For the left-leaning Catholic elites who administer the Church’s vast infrastructure of religious institutions in this country — schools, colleges, universities, hospitals, charities, and fraternal orders — this belief is, at best, academic.
These elites, long ago, made their peace with legal abortion. They conformed to the culture, moved with the times, and arranged a comfortable accommodation with secular society. Nowhere is this accommodation more brazenly apparent than in the scandalous custom of giving awards, honors, and platforms — usually associated with fund-raising venues — to public figures who support abortion.
Officially, this practice is prohibited by the hierarchy, but the prohibitions are rarely enforced, and the bishops themselves are often complicit in violating them. The archbishop of Boston, Cardinal Sean O’Malley, is one of the more egregious offenders.
For the orthodox Catholics of the pro-life movement, these honors are appalling and bewildering. The Faithful feel dispossessed, and they have grown exasperated at being betrayed by their own institutions, which seem to be in the hands of assimilated bourgeois careerists indistinguishable from their post-Christian counterparts in civil society.

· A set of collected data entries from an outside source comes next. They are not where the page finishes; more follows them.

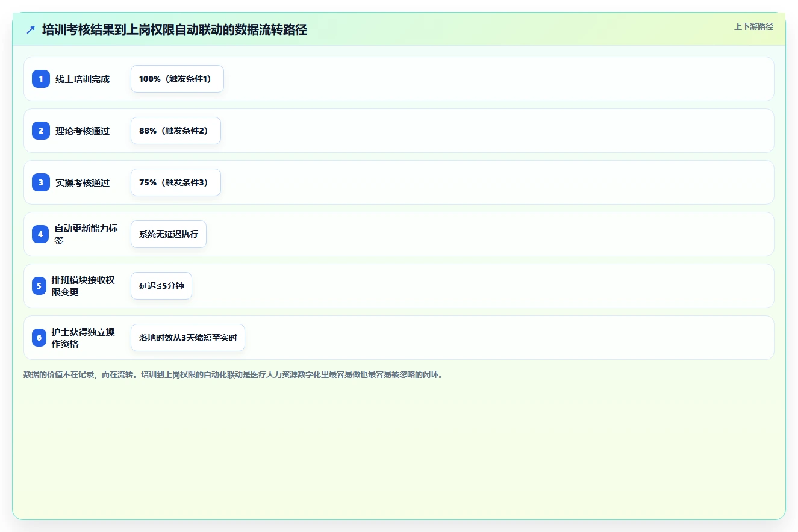Screen dimensions: 798x532
Task: Click the 上下游路径 label in header
Action: pos(753,26)
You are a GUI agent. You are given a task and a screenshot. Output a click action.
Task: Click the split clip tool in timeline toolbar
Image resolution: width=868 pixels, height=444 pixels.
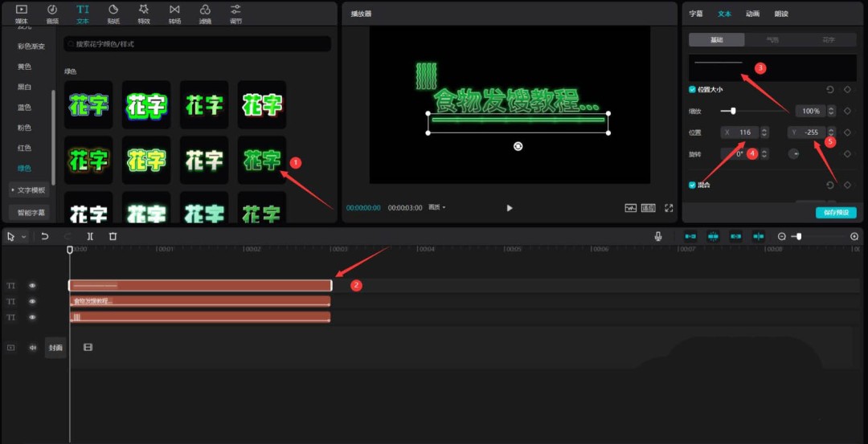click(90, 237)
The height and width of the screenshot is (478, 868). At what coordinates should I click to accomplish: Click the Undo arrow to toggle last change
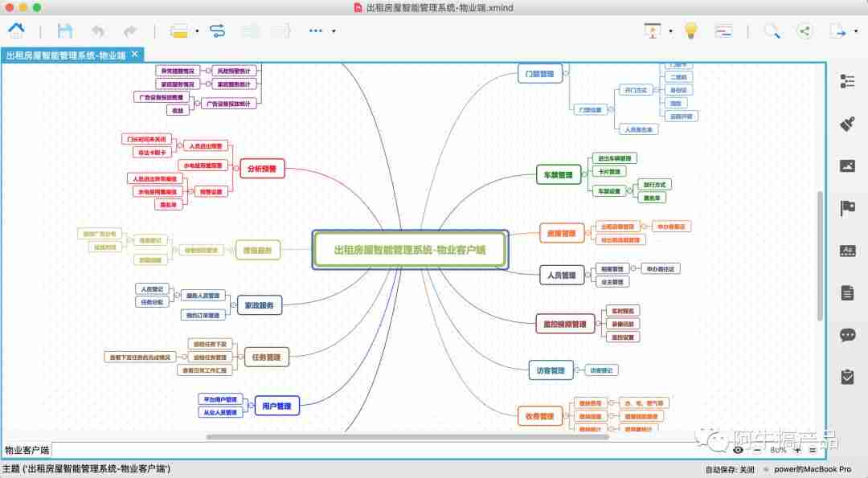(97, 31)
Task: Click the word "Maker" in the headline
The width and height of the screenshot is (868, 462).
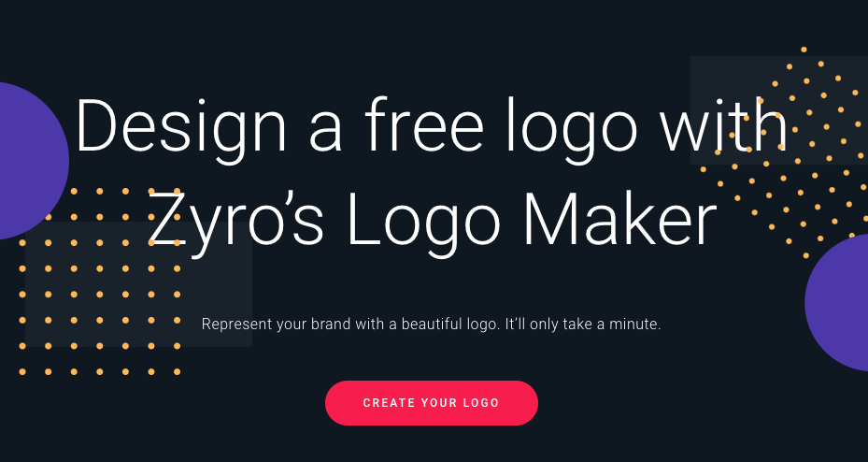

Exacerbating all of this is the shocking and unexpected hostility from many priests and prelates, even conservative priests and prelates, towards the conscience rights of pro-life Catholics, who have religious, ethical, and medical objections to the reception of abortion-tainted vaccines.
Never before in the history of the pro-life movement have so many faithful Catholics felt aggrieved towards and estranged from the leadership of the Church.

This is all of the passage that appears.